DÜZENİN İÇİNDE ÇÖZÜM YOK
2. Amaç, Türkiye’nin yeniden Kemalist Devrim rotasına girmesidir. Asya’da, Latin Amerika’da, bütün Ezilen Dünya’da yükselen eğilim, bağımsızlıktır, halkçılıktır, devletçiliktir. AB kapısına bağlı konumda neo liberal siyasetleri sürdürmek, AKP politikalarını devam ettirmek anlamına gelir ve Türkiye’nin felaketi olur. Ve o felaketin faturası da, AKP iktidarını yıkan cumhuriyet güçlerine çıkar. O nedenle Kemalist Devrim programını uygulamak ve Türkiye’yi bu dağılma sürecinden kurtarıp halka esenlik ve dirlik getirmek zorunludur.
YAPA YAPA GELİYORUZ
3. Artık gündem AKP’yi yıkmanın ötesinde, Türkiye’yi devleti ve toplumuyla yeniden inşa etmektir. Şehit Babası Emekli KomiserAhmet Aydın arkadaşımız, Tekirdağ mitinginde “yıka yıka değil, yapa yapa geliyoruz” dedi. Görev, yapmaktır!
SÜRECİ PLANLAMAK
4. Milli Hükümet hedefine ara aşamalardan geçilerek ulaşılacaktır. Bu sürecin, milletin en geniş güçlerini bağımsızlık ve bütünlük için birleştirecek siyasetler üretilerek çok akıllı planlanması ve yürütülmesi gerekir.
MİLLETİ BİRLEŞTİRMEK
5. CHP, İP, DSP, MHP ve hatta AKP bünyesindeki yurtsever güçleri Atatürk programında birleştirmek mümkündür; dış tehditler ve iç yıkıcılık bunu dayatmaktadır.
İKTİDAR FORMÜLÜ
6. Vatan savunmasının başına geçmek, artık biricik iktidar formülüdür.
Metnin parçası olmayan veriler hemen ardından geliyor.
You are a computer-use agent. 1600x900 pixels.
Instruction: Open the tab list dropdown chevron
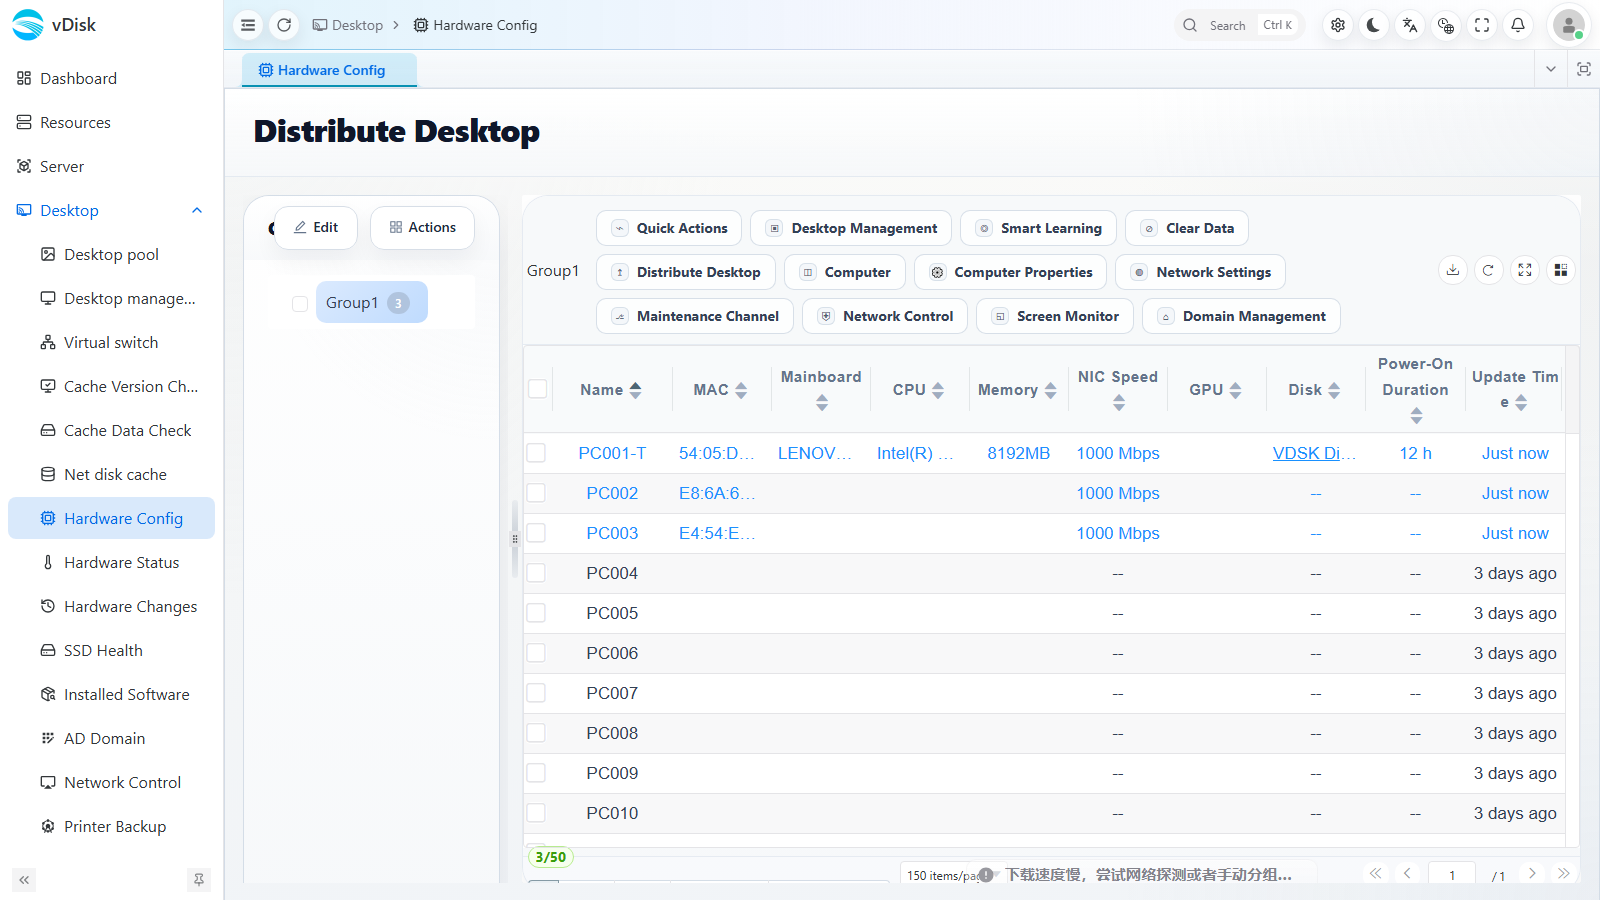point(1551,69)
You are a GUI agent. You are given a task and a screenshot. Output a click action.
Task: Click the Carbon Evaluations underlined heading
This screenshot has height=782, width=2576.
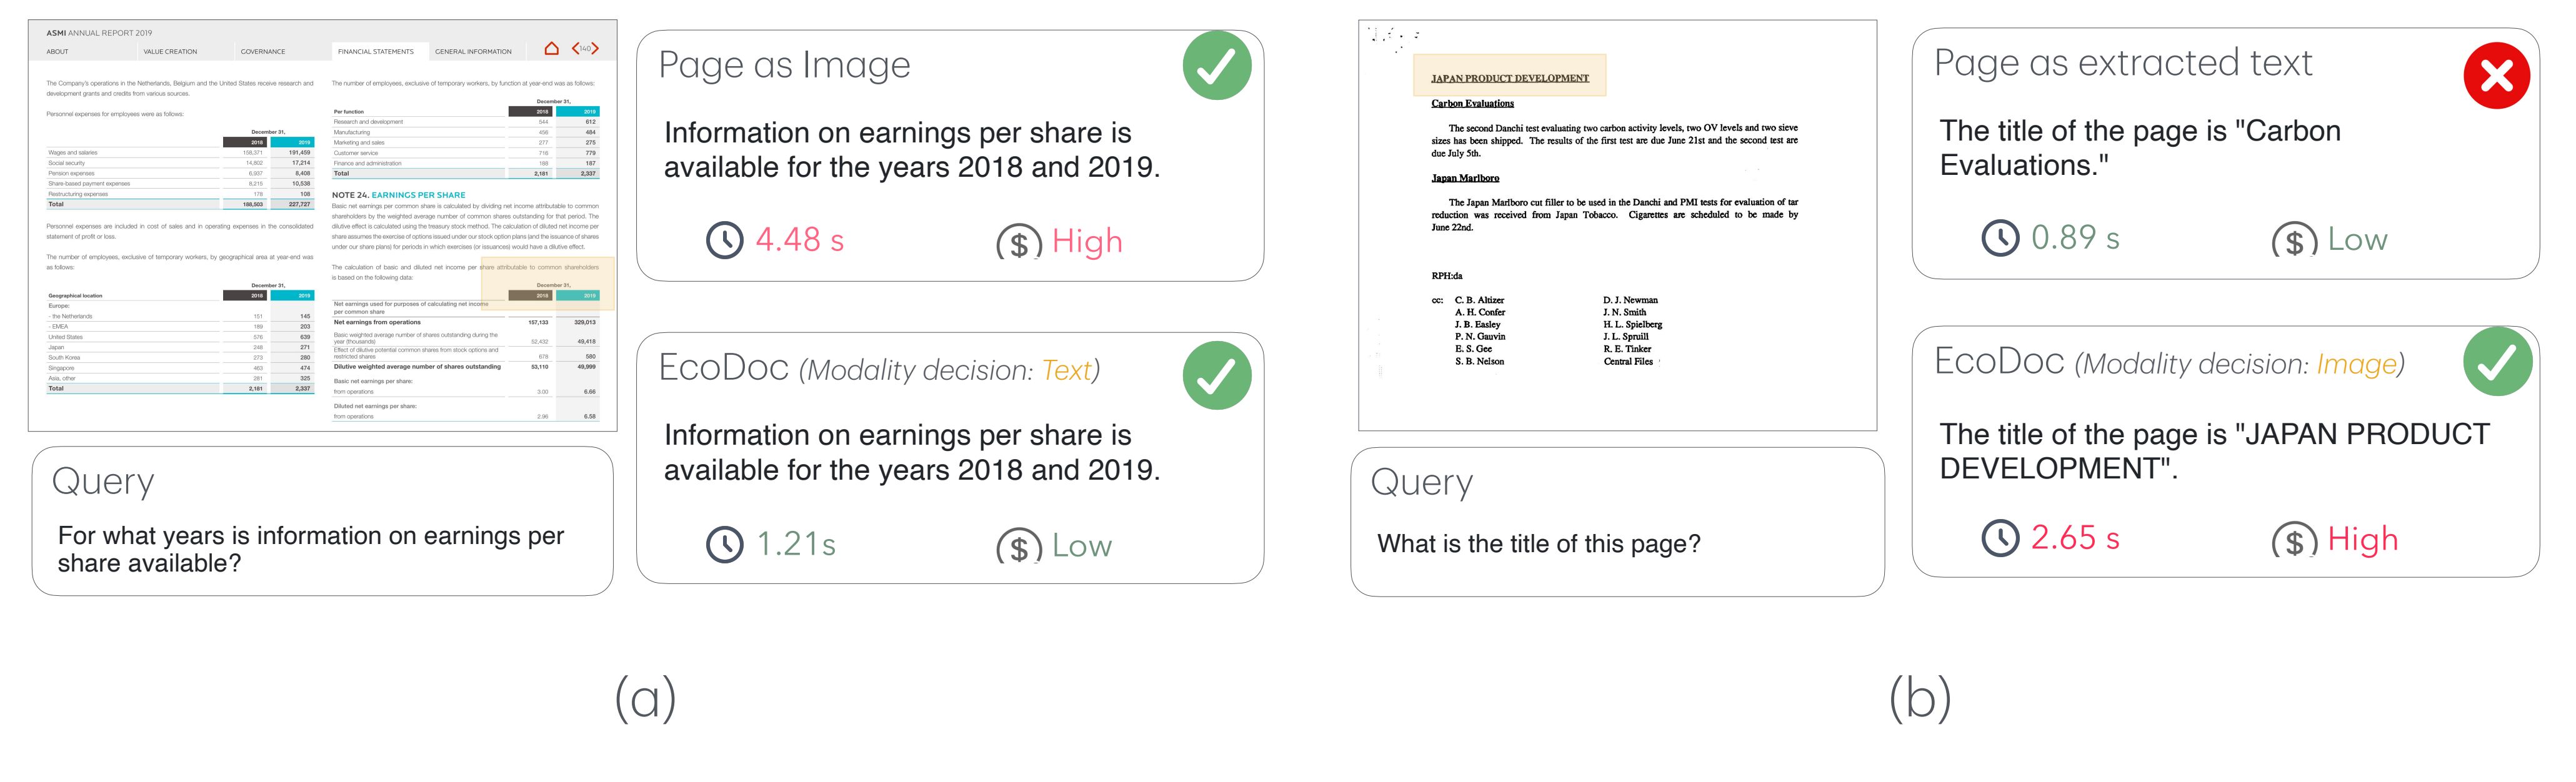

Türkiye’yi birleştiren iktidar olacaktır. Türkiye’yi birleştiren merkezlerden biri Diyarbakır’dır. Köylümüz, Güneydoğu’da Cumhuriyet’in gelmesini beklemektedir.
BAĞIMSIZLIK SİYASETİ BELİRLEYİCİ
7. Bugün belirleyici siyaset, bağımsızlık ekseninde birleşmektir. Bağımsızlık olmadan demokrasi olmaz. Bağımsızlık olmadan laiklik de olmaz. Demokrasi ve laiklik siyaseti bağımsızlık amacına bağımlı kılınmalıdır.
YALNIZ “AKTÖRLER” DEĞİL, KURGU DEĞİŞECEK
1980’den beri ABD’ye iktidar dayanmıyor. Uygulanan program, iktidarları bitiriyor. Halk da onları götürüyor. Bu kez milletin önüne aynı ABD güdümlü program, başka kisveler giydirilerek konuyor.
Böyle devam edemez. Artık “aktör” dedikleri kurgulanmış oyuncuları değiştirmenin ötesinde kurguyu değiştirmek gerekiyor.
Türkiye yeniden Kemalist Devrim rayına girmenin sancılarını yaşamaktadır. Zorluklar aşılacak, aydınlıklara çıkılacaktır.